最初「きんきんきらきら」で作られたのですが、作詞家の葛原しげるさんの小二の長女に「夕日は『ぎんぎんぎらぎら』でしょう」と言われて変更したとか。ぎんぎんぎらぎらの方が確かに強い生命力を感じますね。

「真っ赤っ赤っ赤 サルのケツ みんなのおケツも真っ赤っ赤〜♪」
と、私が小学校の頃、男子生徒はいつも夕方になると、この歌を歌っておりました。(失礼)

■葛原しげる(1886~1961)
広島県安那郡八尋村(現在の広島県福山市神辺町八尋)に生まれ、盲目の琴の名手、葛原勾当の孫に当たります。
講師として教壇に立ち、一貫して教育活動にあたり、地元の人たちからは、「ニコピン先生」と呼ばれ親しまれていました。これは、子供はいつもニコニコピンピンと願い、自らもそうありたいと願っていたからだという。
教育者であるかたわら、童謡詩人としても知られ、作詞した童謡は、4000篇とも言われ、そのうちの代表作の一つ「夕日」は、葛原しげるの生家(葛原勾当旧宅)前に、童謡歌碑としてたたえられています。また、他の代表作に「とんび」「白兎」等があります。また、全国約400校の校歌の作詞も手がけていることも広く知られています。
葛原しげるの命日である12月7日になると生家(葛原勾当旧宅)の前にて、「ニコピン忌」がおこなわれ元気な子供たちの童謡の合唱で音楽の歴史に名を刻んだ葛原しげるの功績をたたえています。
(神辺町観光協会ホームページより)

 

■室崎琴月

音楽家、作曲家。明治24 年(1891)2月20日高岡市木舟町の太物(綿糸)商の二男として生まれ、4人兄妹の末子として育った。高校卒業後親の反対を押し切って上京。大正2年(1913)東京音楽学校(現東京芸術大学)本科ピアノ科へ入学。 大正6年に音楽学校卒業後、東京谷中に私立の音楽学校の草分けとも言える中央音楽学校を設立。

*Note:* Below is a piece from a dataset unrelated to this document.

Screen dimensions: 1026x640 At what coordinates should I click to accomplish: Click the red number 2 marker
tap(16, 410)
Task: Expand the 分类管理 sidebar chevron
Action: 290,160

大正10 年偶然書店で見つけた児童雑誌「白鳩」に載っていた広島県の童謡詩人・葛原しげるの詩「夕日」に感激し、曲をつけた。琴月は、谷中の高台から本郷台の綺麗な景色を眺めながら、郷里高岡の古城公園から眺めた美しい夕日の情景を思い起こし曲想を練り、同年中に一気に書き上げたという。